J’ai gravi le plus grand monolithe du monde
De notre correspondant en Australie
SURPASSANT de loin tout ce que j’ai pu lire ou voir à son sujet, il se dresse, majestueux, dans la lumière du soleil couchant. C’est ce court moment que nous avons attendu. Fascinés, nous admirons la masse imposante virer peu à peu au rose pâle, puis au violet vif et finalement au rouge intense. Je guettais cette couleur. Je prends une dernière photo.
Autour de moi crépitent des centaines d’autres appareils. Tout excités, des touristes venus du monde entier voient leur attente récompensée et photographient un tableau unique en son genre. C’est Ayers Rock, le plus grand monolithe (bloc de pierre) du monde, planté dans le centre de l’Australie. Enfin je vois de mes yeux cette impressionnante œuvre de Dieu.

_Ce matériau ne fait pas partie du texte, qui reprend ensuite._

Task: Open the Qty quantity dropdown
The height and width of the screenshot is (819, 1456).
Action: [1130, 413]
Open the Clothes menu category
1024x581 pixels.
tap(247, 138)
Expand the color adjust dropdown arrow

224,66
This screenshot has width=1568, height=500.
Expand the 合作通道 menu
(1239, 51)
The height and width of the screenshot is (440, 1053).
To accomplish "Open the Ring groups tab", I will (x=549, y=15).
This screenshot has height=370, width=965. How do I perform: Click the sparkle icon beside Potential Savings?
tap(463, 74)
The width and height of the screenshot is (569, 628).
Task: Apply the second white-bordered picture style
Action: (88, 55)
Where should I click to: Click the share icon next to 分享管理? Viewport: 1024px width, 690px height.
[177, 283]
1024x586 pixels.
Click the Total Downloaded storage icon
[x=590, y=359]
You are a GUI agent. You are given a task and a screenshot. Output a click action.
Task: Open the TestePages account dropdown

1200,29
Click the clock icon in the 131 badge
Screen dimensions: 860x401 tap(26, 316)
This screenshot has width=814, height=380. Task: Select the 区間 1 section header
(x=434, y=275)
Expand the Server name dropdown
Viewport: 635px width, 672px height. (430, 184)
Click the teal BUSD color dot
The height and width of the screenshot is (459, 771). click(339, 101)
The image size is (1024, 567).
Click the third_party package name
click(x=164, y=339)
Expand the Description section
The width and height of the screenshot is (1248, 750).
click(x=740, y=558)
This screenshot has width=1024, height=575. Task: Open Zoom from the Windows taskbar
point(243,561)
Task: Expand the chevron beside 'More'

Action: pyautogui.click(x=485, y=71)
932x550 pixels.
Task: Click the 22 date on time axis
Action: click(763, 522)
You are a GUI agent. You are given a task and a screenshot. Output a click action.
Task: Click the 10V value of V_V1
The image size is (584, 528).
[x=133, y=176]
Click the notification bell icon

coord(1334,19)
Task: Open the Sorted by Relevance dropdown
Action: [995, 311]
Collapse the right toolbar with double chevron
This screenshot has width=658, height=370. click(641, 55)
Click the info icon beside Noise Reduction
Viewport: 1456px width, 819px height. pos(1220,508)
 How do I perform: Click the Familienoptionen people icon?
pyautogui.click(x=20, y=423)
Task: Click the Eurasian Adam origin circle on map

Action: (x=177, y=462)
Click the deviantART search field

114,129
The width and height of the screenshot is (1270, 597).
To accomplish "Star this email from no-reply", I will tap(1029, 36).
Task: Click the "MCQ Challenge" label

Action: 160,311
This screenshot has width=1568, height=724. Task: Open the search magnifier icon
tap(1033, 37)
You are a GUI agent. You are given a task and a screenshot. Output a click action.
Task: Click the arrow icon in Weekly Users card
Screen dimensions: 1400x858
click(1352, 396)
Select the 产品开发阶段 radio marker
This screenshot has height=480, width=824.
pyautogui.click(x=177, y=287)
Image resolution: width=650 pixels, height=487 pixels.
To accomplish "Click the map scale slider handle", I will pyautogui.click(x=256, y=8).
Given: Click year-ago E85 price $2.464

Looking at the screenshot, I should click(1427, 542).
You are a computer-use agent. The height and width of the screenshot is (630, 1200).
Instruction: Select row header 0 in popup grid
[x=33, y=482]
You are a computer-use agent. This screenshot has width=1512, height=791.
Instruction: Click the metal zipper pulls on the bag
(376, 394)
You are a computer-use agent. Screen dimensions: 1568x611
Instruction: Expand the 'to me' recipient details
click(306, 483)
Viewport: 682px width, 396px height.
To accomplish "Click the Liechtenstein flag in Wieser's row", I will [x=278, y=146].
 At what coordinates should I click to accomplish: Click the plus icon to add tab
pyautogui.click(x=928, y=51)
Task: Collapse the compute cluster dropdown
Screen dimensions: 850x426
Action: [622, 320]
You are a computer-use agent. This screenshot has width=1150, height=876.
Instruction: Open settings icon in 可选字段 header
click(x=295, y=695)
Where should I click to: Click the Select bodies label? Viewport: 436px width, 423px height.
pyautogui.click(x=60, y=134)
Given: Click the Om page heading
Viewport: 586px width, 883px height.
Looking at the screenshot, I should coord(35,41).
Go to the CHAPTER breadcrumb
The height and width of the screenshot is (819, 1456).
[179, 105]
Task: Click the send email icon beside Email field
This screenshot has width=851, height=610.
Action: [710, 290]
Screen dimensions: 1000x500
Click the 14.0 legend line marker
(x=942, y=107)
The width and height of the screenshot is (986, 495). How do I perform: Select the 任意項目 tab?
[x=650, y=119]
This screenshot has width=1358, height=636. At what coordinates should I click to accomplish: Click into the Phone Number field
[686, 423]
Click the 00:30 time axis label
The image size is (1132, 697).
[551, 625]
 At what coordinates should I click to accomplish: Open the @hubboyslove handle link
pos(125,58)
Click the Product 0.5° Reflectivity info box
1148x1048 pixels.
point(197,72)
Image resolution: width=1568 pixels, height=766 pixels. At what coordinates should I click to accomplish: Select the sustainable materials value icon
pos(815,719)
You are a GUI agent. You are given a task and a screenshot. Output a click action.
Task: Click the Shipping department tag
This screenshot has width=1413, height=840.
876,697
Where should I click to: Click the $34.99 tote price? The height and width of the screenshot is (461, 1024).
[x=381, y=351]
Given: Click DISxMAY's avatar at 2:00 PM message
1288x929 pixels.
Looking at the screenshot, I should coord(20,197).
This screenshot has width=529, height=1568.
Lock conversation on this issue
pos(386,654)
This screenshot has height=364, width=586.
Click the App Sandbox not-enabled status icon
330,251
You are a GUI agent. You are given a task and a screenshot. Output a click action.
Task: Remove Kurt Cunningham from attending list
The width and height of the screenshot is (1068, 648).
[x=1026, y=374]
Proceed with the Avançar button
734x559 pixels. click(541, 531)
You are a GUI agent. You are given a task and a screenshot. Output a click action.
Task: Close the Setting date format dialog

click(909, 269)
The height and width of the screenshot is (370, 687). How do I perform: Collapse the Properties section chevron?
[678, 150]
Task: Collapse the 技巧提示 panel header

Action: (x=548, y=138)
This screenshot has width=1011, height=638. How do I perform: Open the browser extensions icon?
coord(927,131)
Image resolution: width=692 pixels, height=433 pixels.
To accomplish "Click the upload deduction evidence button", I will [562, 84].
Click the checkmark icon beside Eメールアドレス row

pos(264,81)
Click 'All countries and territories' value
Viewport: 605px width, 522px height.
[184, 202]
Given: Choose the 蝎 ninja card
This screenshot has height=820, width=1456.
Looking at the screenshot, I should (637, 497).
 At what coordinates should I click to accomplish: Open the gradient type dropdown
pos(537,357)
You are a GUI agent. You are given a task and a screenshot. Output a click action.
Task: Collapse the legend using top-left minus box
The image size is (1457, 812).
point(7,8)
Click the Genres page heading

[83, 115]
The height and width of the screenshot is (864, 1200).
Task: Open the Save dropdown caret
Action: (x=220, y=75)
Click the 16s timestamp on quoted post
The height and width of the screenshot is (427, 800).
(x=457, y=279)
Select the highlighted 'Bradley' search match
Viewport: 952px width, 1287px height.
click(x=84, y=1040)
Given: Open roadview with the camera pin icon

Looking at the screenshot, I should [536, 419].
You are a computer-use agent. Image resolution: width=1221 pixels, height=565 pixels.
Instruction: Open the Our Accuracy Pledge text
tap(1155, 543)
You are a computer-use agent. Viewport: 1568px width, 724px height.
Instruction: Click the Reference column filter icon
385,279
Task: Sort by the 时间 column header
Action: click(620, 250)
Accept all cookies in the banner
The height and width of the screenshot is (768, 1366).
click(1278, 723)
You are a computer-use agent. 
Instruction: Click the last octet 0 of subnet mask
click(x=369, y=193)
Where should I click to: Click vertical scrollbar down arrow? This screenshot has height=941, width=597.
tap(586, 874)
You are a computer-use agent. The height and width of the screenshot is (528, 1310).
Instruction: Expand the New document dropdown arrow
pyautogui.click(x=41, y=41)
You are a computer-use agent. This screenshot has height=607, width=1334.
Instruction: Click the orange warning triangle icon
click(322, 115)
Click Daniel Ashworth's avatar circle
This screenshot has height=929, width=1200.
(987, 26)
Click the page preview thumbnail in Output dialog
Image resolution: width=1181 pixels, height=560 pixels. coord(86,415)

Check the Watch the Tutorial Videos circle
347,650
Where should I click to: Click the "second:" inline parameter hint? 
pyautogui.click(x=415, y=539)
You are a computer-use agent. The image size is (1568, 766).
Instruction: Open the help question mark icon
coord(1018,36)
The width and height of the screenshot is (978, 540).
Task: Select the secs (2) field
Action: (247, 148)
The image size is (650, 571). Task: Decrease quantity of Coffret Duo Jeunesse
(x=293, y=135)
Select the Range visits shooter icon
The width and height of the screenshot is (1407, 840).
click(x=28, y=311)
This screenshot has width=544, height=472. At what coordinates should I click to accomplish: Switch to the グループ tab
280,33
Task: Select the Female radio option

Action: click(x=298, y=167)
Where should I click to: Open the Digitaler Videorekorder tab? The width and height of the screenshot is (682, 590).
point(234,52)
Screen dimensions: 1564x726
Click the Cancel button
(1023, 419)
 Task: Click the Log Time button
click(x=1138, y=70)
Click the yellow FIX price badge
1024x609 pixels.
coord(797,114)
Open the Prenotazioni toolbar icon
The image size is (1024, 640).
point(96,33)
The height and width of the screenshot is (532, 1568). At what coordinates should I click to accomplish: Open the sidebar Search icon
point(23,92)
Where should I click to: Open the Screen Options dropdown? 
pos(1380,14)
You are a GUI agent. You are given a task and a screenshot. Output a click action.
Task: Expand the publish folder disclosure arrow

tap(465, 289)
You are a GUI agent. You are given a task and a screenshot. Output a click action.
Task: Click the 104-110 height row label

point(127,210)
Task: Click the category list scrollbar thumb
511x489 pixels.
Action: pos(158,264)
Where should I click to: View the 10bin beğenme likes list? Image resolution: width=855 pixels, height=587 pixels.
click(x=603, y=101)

Pourquoi si spectaculaire?
Dans son livre L’Australie magnifique en couleur (angl.), John Ross décrit Ayers Rock comme “la plus belle des nombreuses attractions touristiques du pays, une force vivifiante dans un vieux pays aride”.
Bien sûr, l’aspect monumental d’Ayers Rock est spectaculaire par lui-même, mais ce sont ses couleurs changeantes qui laissent les spectateurs sans voix. Ce monstrueux monolithe gréseux de 3,6 kilomètres de long et de 2 kilomètres de large s’élève à 348 mètres au-dessus du sol désertique. Outre le kaléidoscope créé par les différentes positions du soleil, la lumière argentée qui baigne le monolithe après une soudaine averse est à vous couper le souffle.
Ayers Rock se trouve à 470 kilomètres au sud-ouest d’Alice Springs, la ville principale du centre de l’Australie. Il doit son nom à Henry Ayers, une personnalité d’Australie méridionale, mais depuis des siècles les aborigènes l’appellent Uluru, terme dont la signification est aujourd’hui incertaine.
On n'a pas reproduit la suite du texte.